On the Road Summer 2021 Day 40 Mesa Verde, Durango, Zapata Falls

Day 40 Mesa Verde, Durango, Zapata Falls

It’s only two hours and some change to get to Mesa Verde from Arches.  I set off early. Mesa Verde's peaks rise 8500 feet. Many of the hilltops are relatively flat, hence the name green table. The climb from the entrance is steep with incredible views on both sides that it would be best the driver did not take in.

 A UNESCO World Heritage Site, it is the largest archaeological preserve in the United States with 4500 archaeological sites. Weapon points dating to 9500 BC have been found and evidence dates habitation in the Four Corners region, at least seasonally back to 7500 BC. People began living year-round at Mesa Verde around 550 AD. It is believed these families were ancestors of today’s Pueblo Indians. Around 1200 AD, they constructed around 600 dwellings within the alcoves in the cliffs and moved into them. They lived there only around 75 years, the last twenty of them under severe drought conditions. And then they were gone. No one knows for certain what prompted the abandonment. Legends simply say it was time for them to move south. An archaeological museum near the Spruce Tree House contains artifacts revealing their prowess as basket weavers and pottery makers. Too, they farmed, preserved their crops and made clothing, mats, blankets and tools, bowls, canteens, ladles, jars and mugs. Pictographs on the rocks provide an insight into their traditions and beliefs.

The paved scenic road running from the entrance of the park along North Rim and Chapin Mesa is twenty miles one way. At its end one can take the Mesa Top Loop, another six miles. Or take the Cliff Palace Loop, also six miles. Cliff Palace and Balcony House (tickets required for both) can be accessed from this loop. Or of course, both. About eleven miles up the road at the Far View area, a road goes off to the right and runs along Weatherill Mesa for twelve miles. Long House (ticket required) is at the end where there is a short loop to turn around. There is a trail and several sites worth checking out up there to stretch your legs before heading back to the main road. You can buy tickets on recreation.gov to join ranger-guided tours of Cliff Palace, Balcony House and Long House.

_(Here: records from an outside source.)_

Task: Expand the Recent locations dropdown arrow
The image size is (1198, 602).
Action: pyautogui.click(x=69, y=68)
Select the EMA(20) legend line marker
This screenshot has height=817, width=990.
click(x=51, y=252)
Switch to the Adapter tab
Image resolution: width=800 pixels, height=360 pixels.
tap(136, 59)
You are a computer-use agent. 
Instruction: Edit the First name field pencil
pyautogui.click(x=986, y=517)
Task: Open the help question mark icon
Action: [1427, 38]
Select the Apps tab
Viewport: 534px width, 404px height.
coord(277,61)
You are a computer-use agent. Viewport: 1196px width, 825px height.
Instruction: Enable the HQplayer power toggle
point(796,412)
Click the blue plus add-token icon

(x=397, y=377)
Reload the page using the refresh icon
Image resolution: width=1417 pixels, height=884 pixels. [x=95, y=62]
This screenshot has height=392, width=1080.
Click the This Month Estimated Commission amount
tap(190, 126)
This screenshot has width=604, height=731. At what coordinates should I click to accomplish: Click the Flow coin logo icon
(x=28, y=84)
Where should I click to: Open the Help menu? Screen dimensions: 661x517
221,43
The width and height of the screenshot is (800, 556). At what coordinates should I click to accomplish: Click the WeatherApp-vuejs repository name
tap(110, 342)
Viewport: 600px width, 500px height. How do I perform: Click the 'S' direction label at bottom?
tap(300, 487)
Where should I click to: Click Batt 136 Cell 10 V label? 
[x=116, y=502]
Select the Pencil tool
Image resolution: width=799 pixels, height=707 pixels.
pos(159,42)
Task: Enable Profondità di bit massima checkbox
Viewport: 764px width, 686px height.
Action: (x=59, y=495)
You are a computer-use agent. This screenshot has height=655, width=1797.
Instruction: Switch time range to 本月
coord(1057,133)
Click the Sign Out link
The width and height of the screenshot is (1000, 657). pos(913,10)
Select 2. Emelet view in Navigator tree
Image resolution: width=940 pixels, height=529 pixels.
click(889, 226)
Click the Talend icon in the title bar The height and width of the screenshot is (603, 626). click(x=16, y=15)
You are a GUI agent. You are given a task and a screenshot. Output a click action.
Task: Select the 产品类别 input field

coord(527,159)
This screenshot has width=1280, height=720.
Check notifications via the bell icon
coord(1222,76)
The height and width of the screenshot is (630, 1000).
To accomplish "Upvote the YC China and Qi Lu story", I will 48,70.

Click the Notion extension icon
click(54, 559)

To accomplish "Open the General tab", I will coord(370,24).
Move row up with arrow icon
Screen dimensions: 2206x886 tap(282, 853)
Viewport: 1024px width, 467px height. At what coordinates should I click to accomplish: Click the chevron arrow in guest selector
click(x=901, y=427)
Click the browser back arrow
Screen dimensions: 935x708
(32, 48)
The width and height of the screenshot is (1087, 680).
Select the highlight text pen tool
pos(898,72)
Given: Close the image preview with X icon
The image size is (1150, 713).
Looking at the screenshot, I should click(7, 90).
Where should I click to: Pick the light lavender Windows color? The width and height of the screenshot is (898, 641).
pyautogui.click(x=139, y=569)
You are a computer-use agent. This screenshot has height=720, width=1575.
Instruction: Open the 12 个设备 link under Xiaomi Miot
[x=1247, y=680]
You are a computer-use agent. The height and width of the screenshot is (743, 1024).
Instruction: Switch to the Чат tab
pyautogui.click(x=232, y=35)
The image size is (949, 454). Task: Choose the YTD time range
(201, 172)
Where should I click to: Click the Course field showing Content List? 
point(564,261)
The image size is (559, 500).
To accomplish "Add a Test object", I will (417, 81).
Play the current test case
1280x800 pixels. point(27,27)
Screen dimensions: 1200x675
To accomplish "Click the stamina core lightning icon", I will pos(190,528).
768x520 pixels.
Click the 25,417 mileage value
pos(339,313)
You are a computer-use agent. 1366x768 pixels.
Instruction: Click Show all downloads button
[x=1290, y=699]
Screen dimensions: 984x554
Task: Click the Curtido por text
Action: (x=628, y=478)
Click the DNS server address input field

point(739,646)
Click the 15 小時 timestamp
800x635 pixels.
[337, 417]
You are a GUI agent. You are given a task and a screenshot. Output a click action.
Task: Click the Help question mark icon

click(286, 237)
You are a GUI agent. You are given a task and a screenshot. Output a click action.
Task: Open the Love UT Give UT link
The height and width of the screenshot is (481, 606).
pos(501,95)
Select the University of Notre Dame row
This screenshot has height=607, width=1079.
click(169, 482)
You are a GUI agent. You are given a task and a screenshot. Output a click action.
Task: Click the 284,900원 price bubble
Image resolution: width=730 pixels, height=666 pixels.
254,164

You must register at the trailhead near Spruce Tree House to take the 2.4-mile Petroglyph Trail or the 2.4-mile Spruce Canyon Trail. The cliff dwellings are very well preserved and fragile. I took the Spruce Canyon Trail and definitely recommend it, though be forewarned that it does demand agility. The park is filled with surprising elevation changes and challenging landscape features, including narrow winding trails partially obstructed by immovable rocks or logs and steep drop-offs.

The last time I was there was on my birthday at the end of October when I had the park to myself. Then I hiked the Point Lookout Trail from the parking lot behind Morefield Campground. Point Lookout is the rock that towers above the park entrance and has stellar views. The trail itself is steep, but only 2.2 miles round trip. It’s sandy and winds through beautiful brush and low twisted trees.

One can see the San Juan and La Plata mountains and the Mancos and Montezuma Valleys as well as the nine-mile road snaking across the valley to the park entrance.

Morefield Campground is the only campground in the park, and it is first-come first serve. Overnight backpacking is not permitted at all. Far View Lodge is open from late April to late October and offers some lovely rooms, some with balconies and stellar views.

After driving the scenic route and contemplating life as an ancient Puebloan, I descended the mountain and headed into Durango. I had a mission there, scoring some recreational dissolvable THC, Ripple. I’d called Prohibition Herb, a dispensary I’d visited in the past and found to have relatively reasonable prices. They sent me downtown to pick up a free paper, the DGO for a discount coupon. Their mistake. When I was downtown, I found a dispensary with Ripple on sale. Sante Durango at 742 ½ Main Avenue, Durango, CO. Great place. I bought the daily limit and came to understand that the state has no tracking system so I would not be caught if I stopped at another dispensary and did the same. Good to know as I was at a distinct disadvantage traveling solo and unable to return on the morrow. I continued on my journey up to Pagosa Springs, a super crowded little town that looked quite fun with a number of microbreweries and another dispensary with Ripple on sale: The Greenhouse Dispensary.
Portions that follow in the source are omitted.